Ye banks, and braes, and streams around
The castle o’ Montgomery,
Green be your woods, and fair your flowers,
Your waters never drumlie!
There Simmer first unfald her robes,
And there the langest tarry:
For there I took the last Fareweel
O’ my sweet Highland Mary.

How sweetly bloom’d the gay, green birk,
How rich the hawthorn’s blossom;
As underneath their fragrant shade,
I clasp’d her to my bosom!
The golden Hours, on angel wings,
Flew o’er me and my Dearie;
For dear to me as light and life
Was my sweet Highland Mary.

Wi’ mony a vow, and lock’d embrace,
Our parting was fu’ tender;
And pledging aft to meet again,
We tore oursels asunder:
But Oh! fell Death’s untimely frost,
That nipt my Flower sae early!
Now green’s the sod, and cauld’s the clay,
That wraps my Highland Mary!

O pale, pale now, those rosy lips,
I aft hae kiss’d sae fondly!
And clos’d for ay the sparkling glance,
That dwalt on me sae kindly!
And mouldering now in silent dust,
That heart that lo’ed me dearly!
But still within my bosom’s core
Shall live my Highland Mary.


Highland Mary sheetmusic


HighlandMary p2

Highland Mary p2

Amber Waves Band played this tune, among many others from the Little House books, at LauraPalooza 2012, and there’s now a video of it on YouTube.

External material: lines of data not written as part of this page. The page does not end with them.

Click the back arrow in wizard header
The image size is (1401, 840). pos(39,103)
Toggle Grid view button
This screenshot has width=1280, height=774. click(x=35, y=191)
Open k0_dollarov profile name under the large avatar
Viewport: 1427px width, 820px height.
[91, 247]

You can also purchase some CDs that contain many of the songs in the Laura books here.fiddle

Pa’s fiddle is now on display at the Laura Ingalls Wilder Historic Home in Mansfield, MO. (This is an older photo; today, the fiddle in kept in a glass case, but photos are no longer allowed in the museum, so I couldn’t take a newer one.) Once a year, on Wilder Days held the third weekend of September, the fiddle is taken out and the old songs are played on it. I wrote about Wilder Day in 2012 on my old blog.

*Hill, Rev. John C. The Love Songs and Heroines of Robert Burns. 1961, London : J. M. Dent.
**Letter of George Burns to George Thompson, dated 11 Nov 1792.


4 responses to this post.

  1. Posted by Connie in Colorado on May 20, 2015 at 11:49 pm

    Thank you, Teresa, for this lovely history of one of my favorite Scottish Burns’ tunes….long before I realized it was “Little House” related.